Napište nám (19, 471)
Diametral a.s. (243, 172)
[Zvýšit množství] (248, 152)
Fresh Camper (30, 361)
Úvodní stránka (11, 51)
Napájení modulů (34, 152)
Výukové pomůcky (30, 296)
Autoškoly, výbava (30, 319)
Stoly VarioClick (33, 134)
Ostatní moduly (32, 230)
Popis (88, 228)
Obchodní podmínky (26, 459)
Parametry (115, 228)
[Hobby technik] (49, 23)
+++
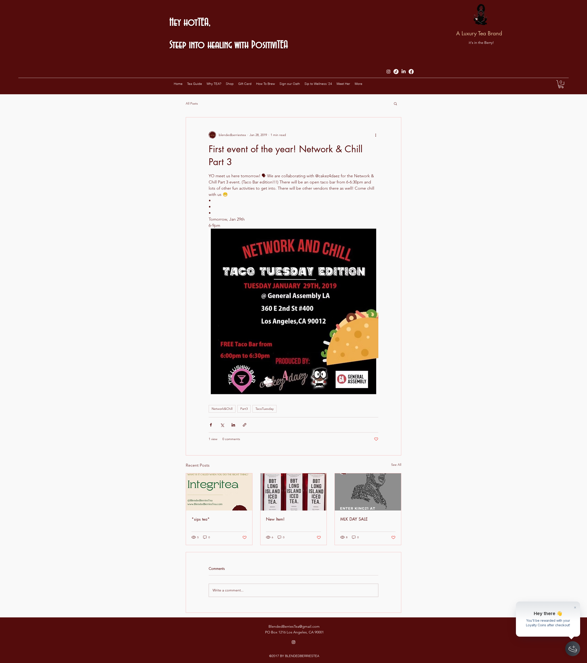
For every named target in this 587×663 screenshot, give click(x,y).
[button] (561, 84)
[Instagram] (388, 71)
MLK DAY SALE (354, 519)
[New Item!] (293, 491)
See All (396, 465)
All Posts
+++
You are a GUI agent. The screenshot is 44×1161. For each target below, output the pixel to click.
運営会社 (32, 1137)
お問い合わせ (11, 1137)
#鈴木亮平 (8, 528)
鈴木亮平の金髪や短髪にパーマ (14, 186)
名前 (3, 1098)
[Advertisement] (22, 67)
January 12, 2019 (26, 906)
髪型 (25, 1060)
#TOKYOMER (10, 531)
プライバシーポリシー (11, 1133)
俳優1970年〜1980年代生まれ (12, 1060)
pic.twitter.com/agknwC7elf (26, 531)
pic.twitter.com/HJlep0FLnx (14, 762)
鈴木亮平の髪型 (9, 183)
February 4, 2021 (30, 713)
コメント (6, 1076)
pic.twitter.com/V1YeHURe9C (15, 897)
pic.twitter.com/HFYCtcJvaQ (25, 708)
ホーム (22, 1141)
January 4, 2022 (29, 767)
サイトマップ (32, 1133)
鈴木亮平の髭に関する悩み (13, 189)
+++
- SET PROBLEM
Return the data above verbatim, from the line with "Napište nám (19, 471)" to the line with "Parametry (115, 228)", including both of those lines.

- TASK SOLUTION
Napište nám (19, 471)
Diametral a.s. (243, 172)
[Zvýšit množství] (248, 152)
Fresh Camper (30, 361)
Úvodní stránka (11, 51)
Napájení modulů (34, 152)
Výukové pomůcky (30, 296)
Autoškoly, výbava (30, 319)
Stoly VarioClick (33, 134)
Ostatní moduly (32, 230)
Popis (88, 228)
Obchodní podmínky (26, 459)
Parametry (115, 228)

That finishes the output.